Güneş açmak… Ödül almak gibi… Coşmak, bağırmak, doya doya nefes almak, zayıflamak, neşeli şarkılar söylemek, hareketli şarkılar dinlemek ve sürekli dans etme isteği. Kahkahalar atmak, rahatlamak, zihin ve beden tatili için uygun takvim kollamak. Kıpır kıpır olmak ve çılgınlıklara, en deli haline göz kırpmak. Uykudan kaçış. Daha çok ortam, daha çok tanışma ve şıpsevmek.
***
Her şey bir yansıma hatta illüzyon da olabilir. Mayalandığımız bir özün etkisiyle kapılıp gittiğimiz.
Bu bizim ev halimiz.
Doğa kendi içinde böyle bir akış içindeyken sadece iyi şeyler duyma hastalığına kapılmak modern bir sendrom galiba.

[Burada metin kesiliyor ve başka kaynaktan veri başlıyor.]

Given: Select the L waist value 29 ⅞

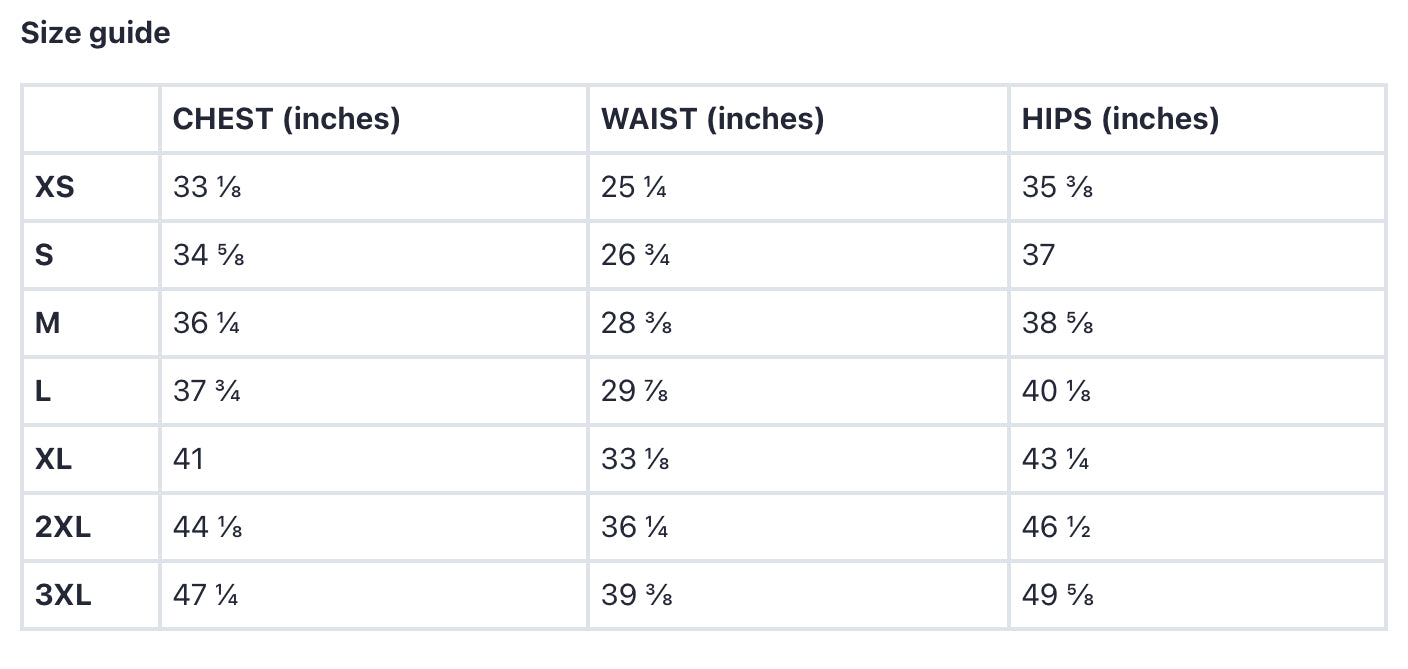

Sürekli iyi şeyler duyma ülkesinde yaşamıyoruz, başkentimiz California değil. Sendromlaşmış özlerimizde kötü cümleler duymaktan kaçış bir anlamda özden de kopuş. Ve koğuş koğuş biriktik buralarda. Modernize bilmem kaçıncı tugay ermemişleriyiz. Düşman; hazzımızı, zevkimizi bölecek her şey.
Sadece iyi şeyler duymak istiyoruz. Sadece iyi haberi söyle kötü haberin canı cehenneme. En yakınlarımızın en güzel anlarında olalım ama kötü haberlerle bölünmeyelim. Nirvanalarımız hedef alınmasın. Üç kuruşluk zevklerimizin beş kuruşluk kötü haberleri olmasın.
Ve California…
İyi Şeyler Duyma Hastalığının başkenti, sendromun ismi, bencilliğin, hazzın odağı…
Başkasıyla bölünmemek, zevkinden edilmemek, kötü şey duymaya tahammül edememek. Huzurundan olmamak… Başkasının derdiyle hemhal olmamak…
Bkz. California Sendromu.
Mevzu derin ama uzun yazı da kötü haber olabilir. 🙂
“Eller California’ya gitmeden Californialaştı da biz bir California’laşamadık.” tekerlemesini hepimiz için temenni ediyorum.
Son olarak bir iyi, bir kötü haberim var. İyi haber; yazı bitti. Kötü haber; konu bitmedi.
Not: “Yaprak döker bir yanımız, Bir yanımız bahar bahçe.”